Apple Pay is going to rule the world.

It’s by far the easiest way to pay that I’ve ever seen; easier even than swiping a card, which is pretty darn easy. But Apple Pay takes it to the next level. No PIN numbers. No signatures. No fumbling with a silly electronic pen on a string.

Just hold you phone next to the terminal, touch your thumb. Done.

I just went on a minor shopping spree here in San Francisco and bought three things quickly and easily.

At Whole Foods, I bought some cookies. I didn’t know how the system worked, so I asked the cashier. He pointed to the card terminal where you’d normally slide your card. Like a lot of newer terminals, it’s equipped with a NFC reader on top. You know the kind: it has a touch-to-pay symbol that looks like a WiFi icon on its side. There was no indication of Apple Pay whatsoever. No stickers, nothing.
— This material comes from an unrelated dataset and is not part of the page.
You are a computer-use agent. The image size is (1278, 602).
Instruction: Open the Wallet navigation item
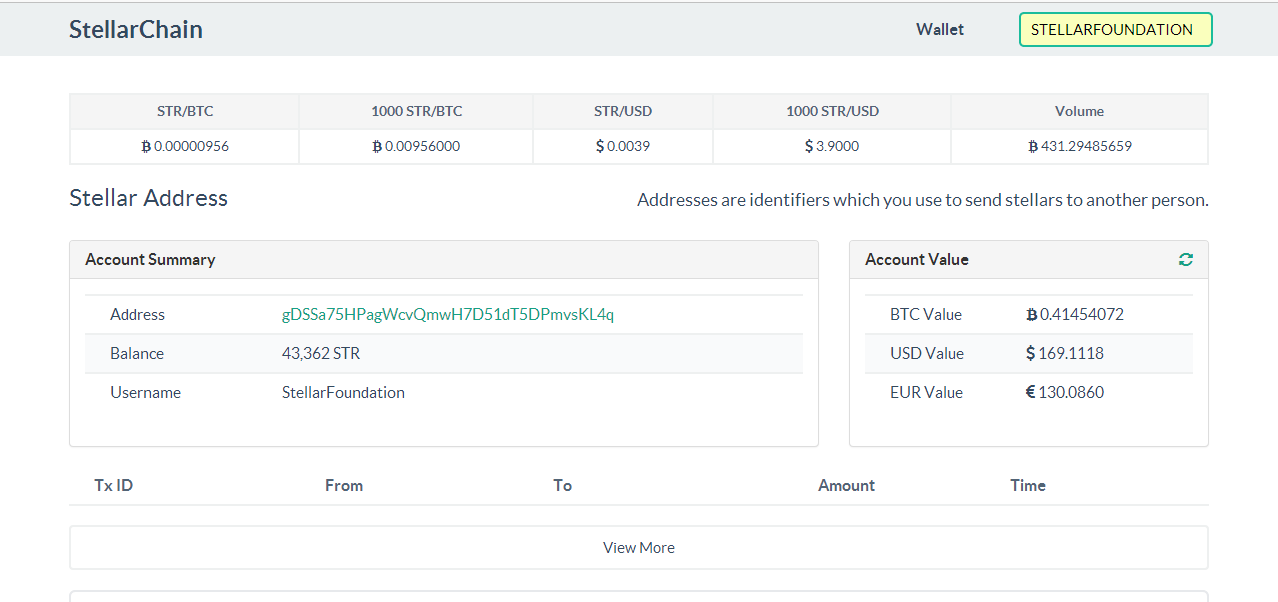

I touched my iPhone to the reader. My iPhone was off (and locked) but immediately the Apple Pay screen popped up with a glowing thumbprint to indicate I should touch the Home Button. As soon as I did, the transaction was verified with a little checkmark on screen.

The cashier told me to hit the green “credit” button to “finish the transaction,” and that was it. Took about 3 seconds. I was so surprised, I asked twice if there was more to do. “Nope,” he said. I was the first person to use it today, he said. “Pretty cool,” he added.

Next up was Walgreens. Similar experience, but a little more involved. I tapped the iPhone to the terminal, but then I had to hit the “credit” button to choose the transaction type. And after that I had to confirm the amount. I was bit disappointed. Not as easy as Whole Foods. Again, the cashier said I was the first person she’d seen using it.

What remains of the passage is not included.